Task requirements | The required output is the lines below from the line containing "Task: Click the comment" to the line containing "Image resolution: width=928", inclusive, retyped exactly. No other lines belong in it.

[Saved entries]

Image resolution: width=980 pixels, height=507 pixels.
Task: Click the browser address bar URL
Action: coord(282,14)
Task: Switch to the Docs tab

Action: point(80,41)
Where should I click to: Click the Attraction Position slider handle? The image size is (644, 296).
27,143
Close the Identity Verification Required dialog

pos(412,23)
--
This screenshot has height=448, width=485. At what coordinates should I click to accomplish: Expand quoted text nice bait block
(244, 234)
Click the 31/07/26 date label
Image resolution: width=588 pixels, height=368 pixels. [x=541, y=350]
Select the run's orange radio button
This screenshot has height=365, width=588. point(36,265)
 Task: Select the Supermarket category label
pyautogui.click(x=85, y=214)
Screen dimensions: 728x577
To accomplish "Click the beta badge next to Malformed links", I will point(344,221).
...
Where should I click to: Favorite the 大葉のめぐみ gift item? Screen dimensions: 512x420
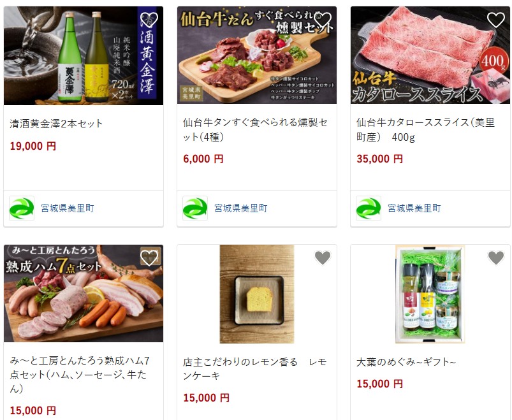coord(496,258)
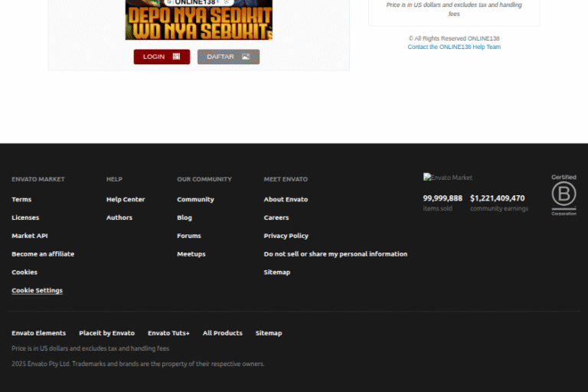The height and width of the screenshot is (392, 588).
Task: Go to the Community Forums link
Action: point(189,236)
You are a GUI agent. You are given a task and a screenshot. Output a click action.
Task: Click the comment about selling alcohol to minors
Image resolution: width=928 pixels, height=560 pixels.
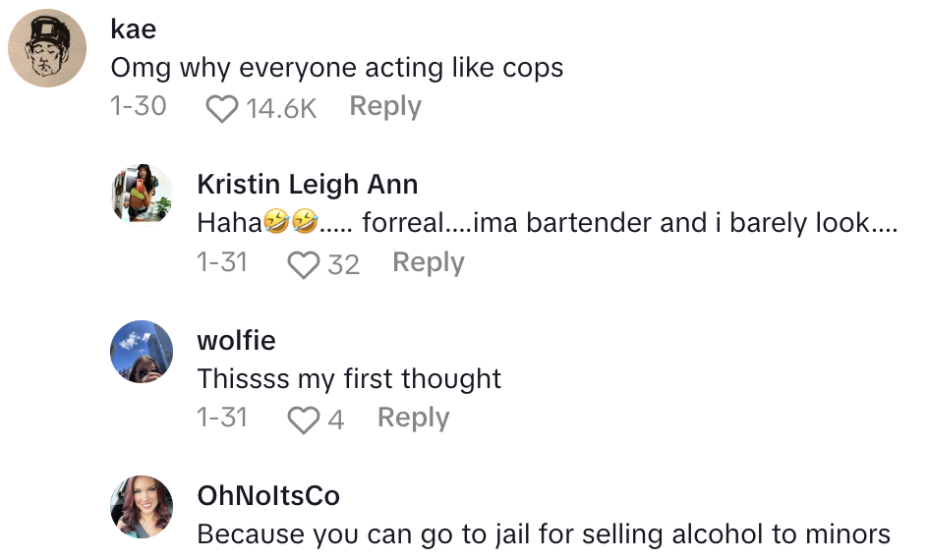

Exercise output |
Task: Click the comment about selling alcohol to minors
Image resolution: width=928 pixels, height=560 pixels.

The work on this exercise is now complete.